Um jovem acometido por uma doença degenerativa, uma família devastada, um jogo de videogame online e uma comunidade gamers de vários países. Esses elementos compõem o documentário A Extraordinária Vida de Ibelin, que estreou recentemente na Netflix. Exibido pela primeira vez no Sundance Film Festival, em janeiro, valeu a Benjamin Ree o prêmio de direção na seção World Cinema e também o Prêmio de Público na categoria documentário.
O filme conta a história de Mats Steen (1989-2014), um jovem norueguês que, apesar de ter sua vida física limitada por uma distrofia muscular degenerativa, encontrou no mundo virtual de World of Warcraft, jogo online e multiplayer de fantasia medieval que completou 20 anos este mês, um espaço para conectar-se com outras pessoas e construir amizades profundas. A jornada de Mats é contada por meio de seu personagem no jogo, Ibelin, revelando a riqueza de sua vida online e o impacto duradouro que ele deixou em seus amigos virtuais.
Diagnosticado com Distrofia Muscular de Duchenne (DMD) ainda jovem, Mats passou a usar cadeira de rodas e a dedicar grande parte de seu tempo ao World of Warcraft, onde criou Ibelin, um investigador particular inspirado no personagem de Orlando Bloom no filme Cruzada. O que seus pais, Robert e Trude Steen, não sabiam era a profundidade das relações que Mats cultivava online, e a importância que o jogo tinha em sua vida. “Começamos a entender que havia pessoas por trás desses avatares”, diz a esposa de Robert, Trude, mãe de Mats. “Não é apenas um jogo que você joga por diversão, na verdade são seres humanos que gostam do nosso filho, e eles interpretam, e se divertem.”
Após a morte
A descoberta do blog de Mats após sua morte, aos 25 anos, abriu os olhos de seus pais para a vibrante comunidade que ele fazia parte. Mensagens de condolências e histórias sobre Ibelin inundaram a caixa de entrada de Robert, revelando um lado de Mats que eles desconheciam. Através dessas mensagens, Robert e Trude perceberam que o jogo não era apenas um passatempo para seu filho, mas um universo onde ele podia se conectar com outras pessoas de forma genuína, sem as barreiras impostas por sua condição física.

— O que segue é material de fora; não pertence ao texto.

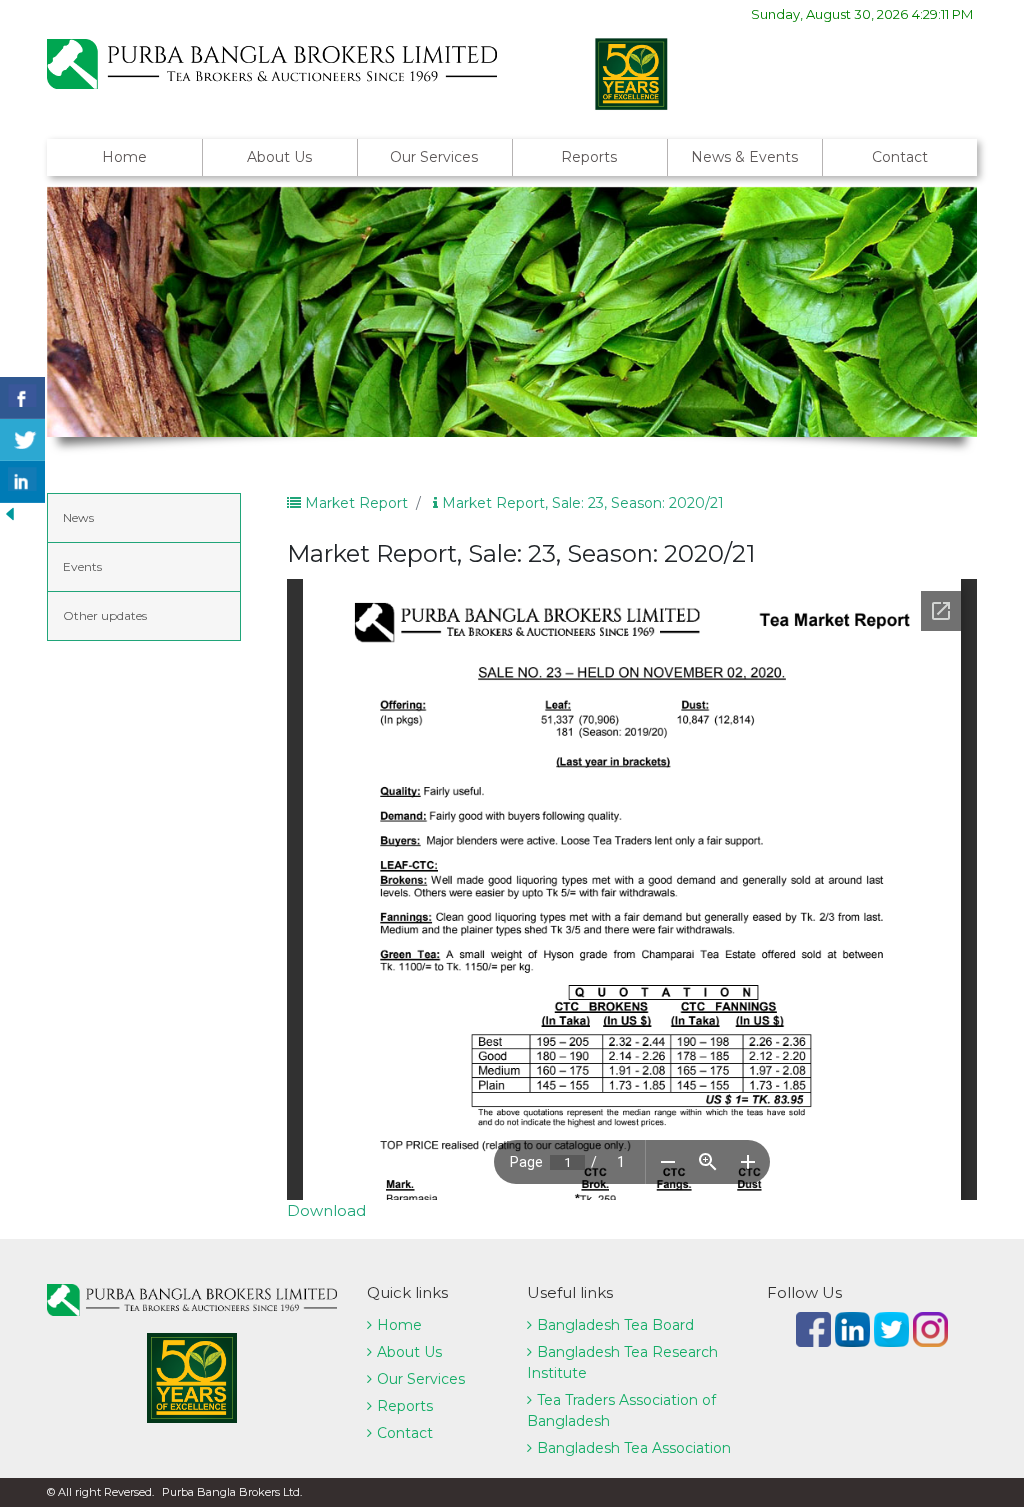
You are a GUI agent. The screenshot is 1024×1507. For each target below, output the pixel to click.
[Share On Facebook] (22, 398)
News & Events (744, 157)
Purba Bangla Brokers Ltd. (232, 1492)
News (78, 517)
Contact (900, 157)
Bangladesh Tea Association (634, 1448)
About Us (279, 157)
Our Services (434, 157)
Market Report (354, 503)
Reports (589, 157)
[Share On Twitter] (22, 440)
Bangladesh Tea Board (615, 1325)
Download (326, 1210)
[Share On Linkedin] (22, 482)
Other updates (105, 615)
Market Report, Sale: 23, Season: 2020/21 (581, 503)
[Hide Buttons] (10, 513)
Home (124, 157)
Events (82, 566)
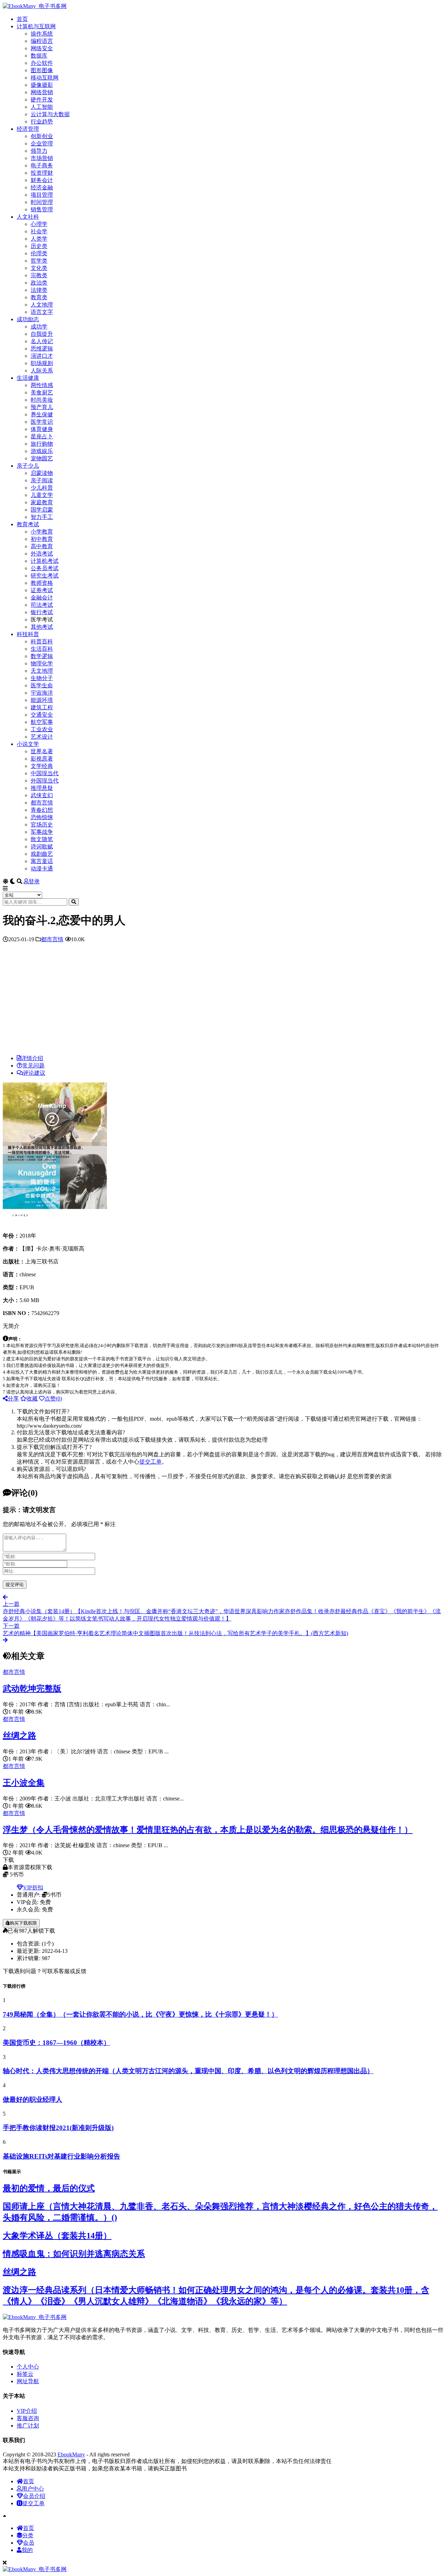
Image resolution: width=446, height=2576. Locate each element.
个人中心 (28, 2367)
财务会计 (42, 180)
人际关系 (42, 370)
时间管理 (42, 202)
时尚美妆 (42, 400)
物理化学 (42, 663)
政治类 (39, 283)
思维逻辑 (42, 349)
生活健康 (28, 378)
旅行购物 (42, 444)
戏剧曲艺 (42, 854)
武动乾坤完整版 (32, 1688)
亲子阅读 (42, 480)
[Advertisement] (223, 1000)
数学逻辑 (42, 656)
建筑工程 (42, 707)
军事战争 (42, 832)
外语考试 (42, 554)
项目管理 (42, 195)
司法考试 (42, 605)
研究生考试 (45, 576)
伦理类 (39, 253)
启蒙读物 (42, 473)
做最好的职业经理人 (32, 2099)
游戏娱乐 (42, 451)
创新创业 (42, 136)
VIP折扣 (33, 1887)
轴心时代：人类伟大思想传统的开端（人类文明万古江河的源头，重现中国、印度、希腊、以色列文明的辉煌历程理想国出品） (188, 2071)
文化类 (39, 268)
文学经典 (42, 766)
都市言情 (42, 803)
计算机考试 (45, 561)
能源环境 (42, 700)
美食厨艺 (42, 392)
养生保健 (42, 414)
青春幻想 (42, 810)
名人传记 (42, 341)
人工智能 (42, 107)
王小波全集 (24, 1782)
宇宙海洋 (42, 693)
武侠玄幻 (42, 795)
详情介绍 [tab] (32, 1058)
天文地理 (42, 671)
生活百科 (42, 649)
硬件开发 (42, 100)
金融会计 (42, 597)
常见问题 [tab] (33, 1065)
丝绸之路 (19, 1735)
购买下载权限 (23, 1923)
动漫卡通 (42, 868)
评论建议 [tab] (34, 1073)
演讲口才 (42, 356)
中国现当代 (45, 773)
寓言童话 (42, 861)
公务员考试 (45, 568)
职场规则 (42, 363)
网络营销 (42, 92)
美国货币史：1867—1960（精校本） (56, 2042)
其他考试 (42, 627)
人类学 (39, 239)
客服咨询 (28, 2418)
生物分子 (42, 678)
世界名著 (42, 751)
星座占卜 (42, 436)
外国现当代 (45, 781)
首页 (22, 19)
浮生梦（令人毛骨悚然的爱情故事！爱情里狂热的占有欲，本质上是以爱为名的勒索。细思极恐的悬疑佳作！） (208, 1829)
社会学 (39, 231)
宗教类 (39, 275)
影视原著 (42, 759)
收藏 (32, 1399)
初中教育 (42, 539)
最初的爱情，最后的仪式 (49, 2188)
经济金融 (42, 187)
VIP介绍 (27, 2411)
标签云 (25, 2374)
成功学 (39, 327)
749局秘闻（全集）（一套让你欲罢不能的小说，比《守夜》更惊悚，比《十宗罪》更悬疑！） (140, 2014)
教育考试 (28, 524)
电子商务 (42, 165)
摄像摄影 (42, 85)
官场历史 (42, 825)
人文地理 (42, 305)
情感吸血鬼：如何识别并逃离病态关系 (74, 2253)
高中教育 (42, 546)
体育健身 (42, 429)
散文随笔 (42, 839)
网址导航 (28, 2381)
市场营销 (42, 158)
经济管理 (28, 129)
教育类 (39, 297)
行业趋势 (42, 121)
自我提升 (42, 334)
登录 (34, 881)
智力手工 (42, 517)
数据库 (39, 56)
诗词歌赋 (42, 846)
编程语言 (42, 41)
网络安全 (42, 48)
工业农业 (42, 729)
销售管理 (42, 209)
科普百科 (42, 641)
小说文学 (28, 744)
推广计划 (28, 2425)
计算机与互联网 (36, 26)
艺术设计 (42, 737)
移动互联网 (45, 78)
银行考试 (42, 612)
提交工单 (150, 1462)
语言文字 (42, 312)
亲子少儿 (28, 466)
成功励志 (28, 319)
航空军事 (42, 722)
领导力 (39, 151)
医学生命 (42, 685)
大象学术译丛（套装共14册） (57, 2235)
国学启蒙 (42, 510)
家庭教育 (42, 502)
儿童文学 (42, 495)
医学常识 (42, 422)
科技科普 (28, 634)
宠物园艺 (42, 458)
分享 (13, 1399)
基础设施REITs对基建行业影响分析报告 (61, 2156)
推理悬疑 (42, 788)
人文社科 (28, 217)
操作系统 (42, 34)
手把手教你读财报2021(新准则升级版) (58, 2127)
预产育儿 (42, 407)
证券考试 (42, 590)
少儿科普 (42, 488)
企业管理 (42, 143)
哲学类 (39, 261)
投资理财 (42, 173)
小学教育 (42, 532)
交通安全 (42, 715)
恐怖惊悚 (42, 817)
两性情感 (42, 385)
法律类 (39, 290)
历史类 (39, 246)
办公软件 (42, 63)
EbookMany (71, 2454)
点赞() (53, 1399)
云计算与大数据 (50, 114)
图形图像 (42, 70)
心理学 (39, 224)
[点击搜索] (74, 902)
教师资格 (42, 583)
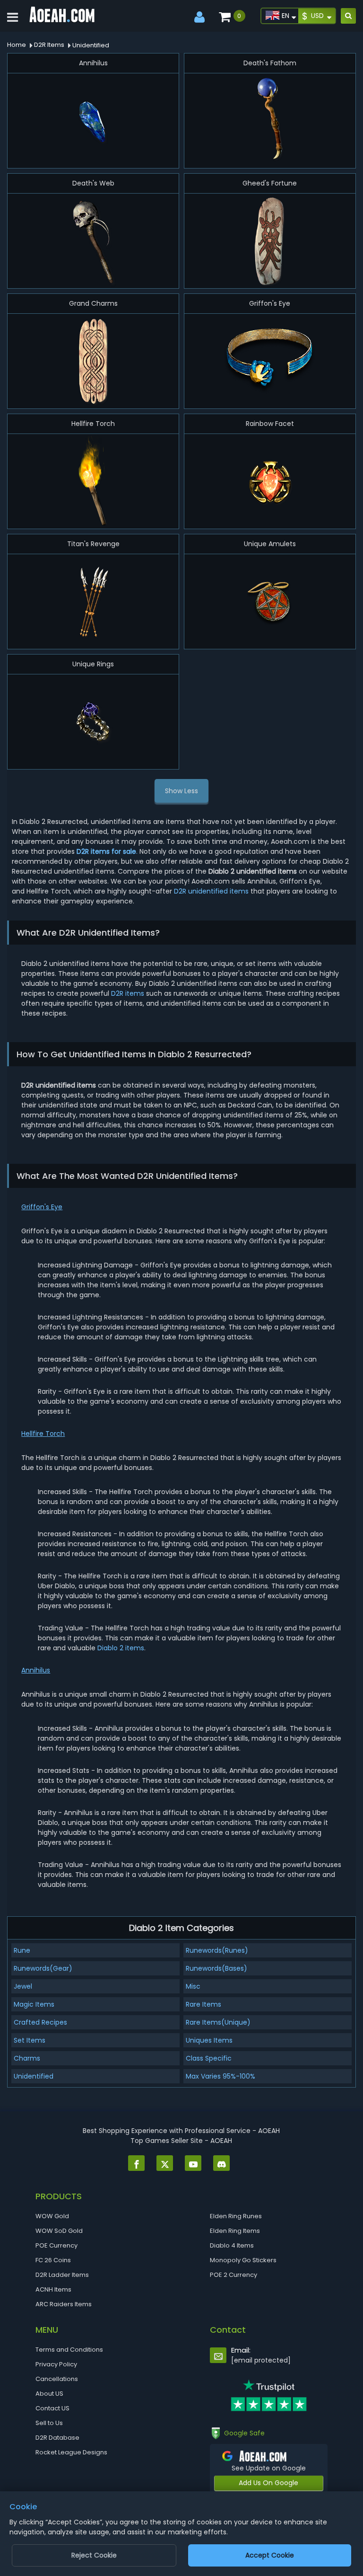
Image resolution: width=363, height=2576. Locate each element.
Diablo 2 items (120, 1648)
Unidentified (33, 2076)
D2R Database (57, 2437)
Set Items (29, 2040)
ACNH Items (53, 2289)
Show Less (181, 791)
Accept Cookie (269, 2555)
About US (49, 2393)
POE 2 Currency (233, 2274)
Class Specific (209, 2058)
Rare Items (203, 2004)
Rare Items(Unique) (218, 2022)
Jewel (23, 1986)
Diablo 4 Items (232, 2245)
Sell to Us (49, 2422)
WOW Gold (52, 2216)
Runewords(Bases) (216, 1968)
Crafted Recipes (40, 2022)
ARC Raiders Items (63, 2304)
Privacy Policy (56, 2364)
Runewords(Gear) (43, 1968)
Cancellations (56, 2378)
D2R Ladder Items (62, 2274)
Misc (193, 1986)
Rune (22, 1950)
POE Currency (56, 2245)
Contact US (52, 2408)
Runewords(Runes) (217, 1950)
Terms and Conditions (69, 2349)
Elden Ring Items (235, 2230)
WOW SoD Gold (59, 2230)
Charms (27, 2058)
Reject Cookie (94, 2555)
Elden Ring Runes (236, 2216)
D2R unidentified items (211, 891)
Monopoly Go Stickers (243, 2260)
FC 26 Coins (53, 2260)
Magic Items (34, 2004)
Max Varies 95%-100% (220, 2076)
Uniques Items (209, 2040)
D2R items (127, 993)
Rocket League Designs (71, 2452)
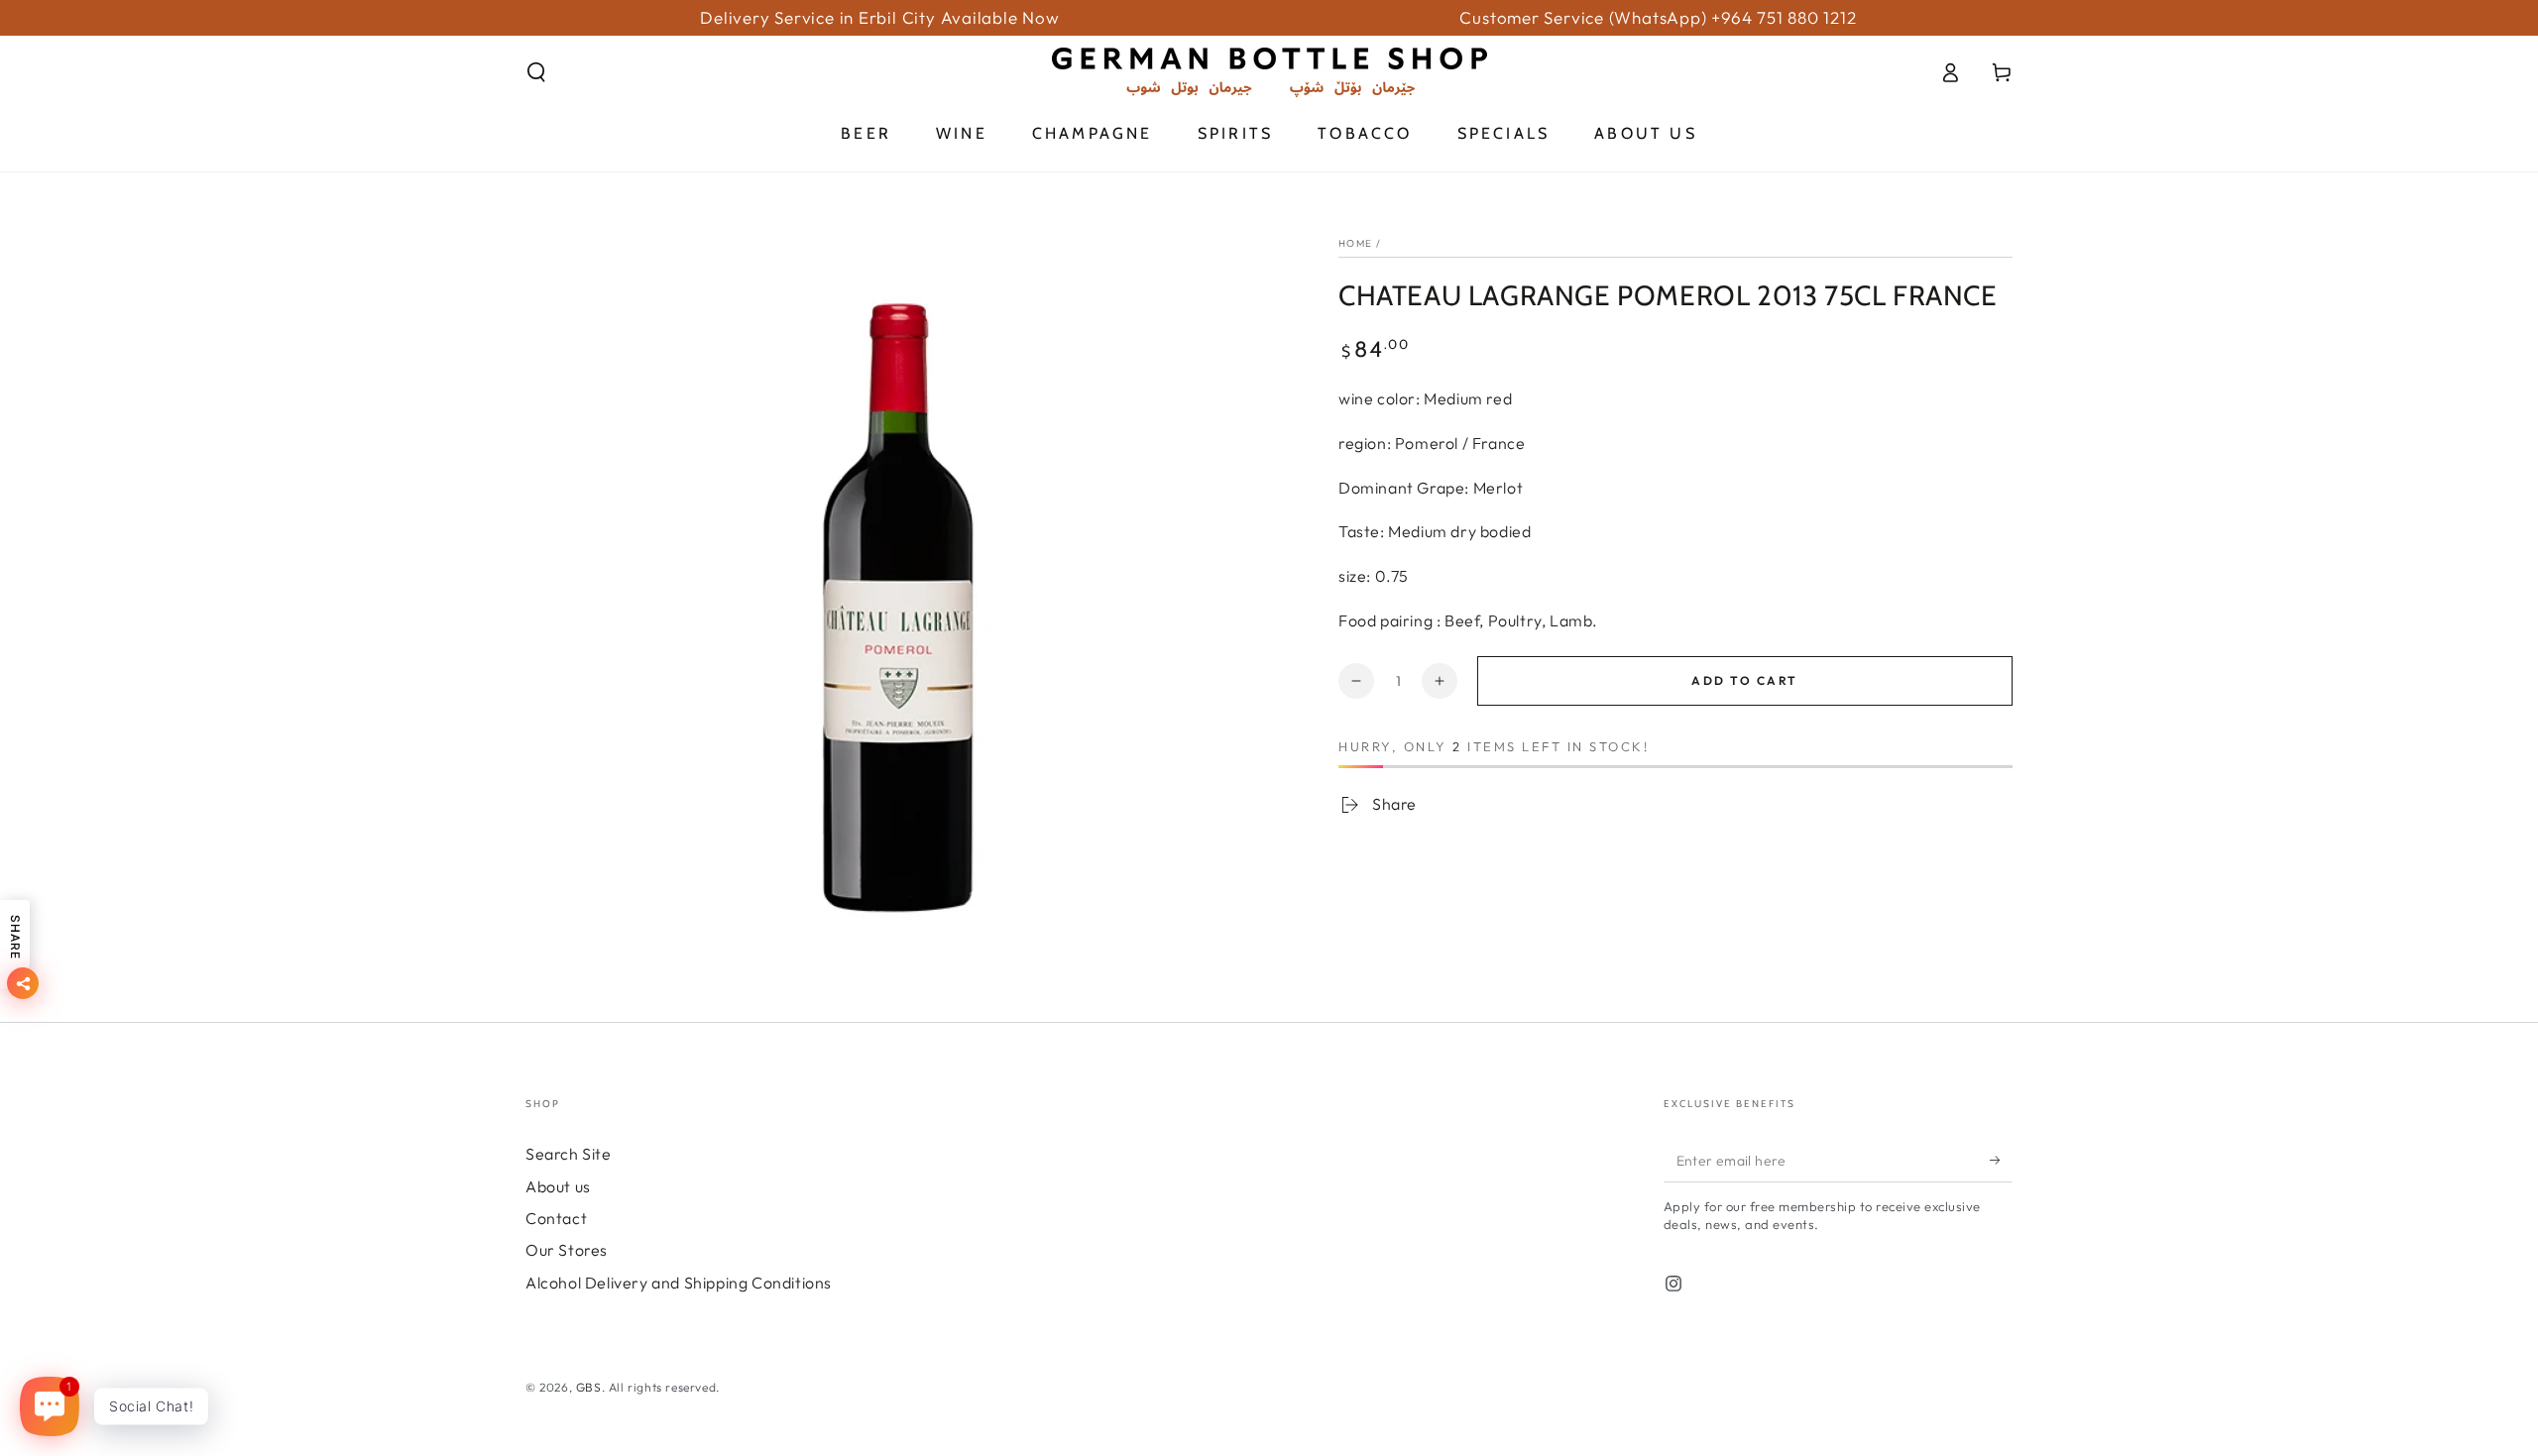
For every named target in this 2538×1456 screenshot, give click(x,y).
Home (1355, 243)
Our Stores (566, 1250)
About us (558, 1186)
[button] (536, 72)
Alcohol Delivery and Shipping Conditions (678, 1282)
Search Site (568, 1154)
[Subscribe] (2001, 1159)
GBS (589, 1387)
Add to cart (1744, 680)
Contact (556, 1218)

O diretor Benjamin Ree, que conhecia a família Steen, se interessou pela história e propôs a produção de um documentário. A princípio, Robert questionou a viabilidade do projeto, já que o material visual disponível se limitava a fotos e vídeos caseiros. No entanto, Ree descobriu um verdadeiro tesouro: um arquivo de 42.000 páginas com transcrições de diálogos, descrições de ações e emoções, e diários de personagens, meticulosamente arquivados por Mats e seus amigos. Esse material forneceu a base para a reconstrução da vida de Ibelin no filme.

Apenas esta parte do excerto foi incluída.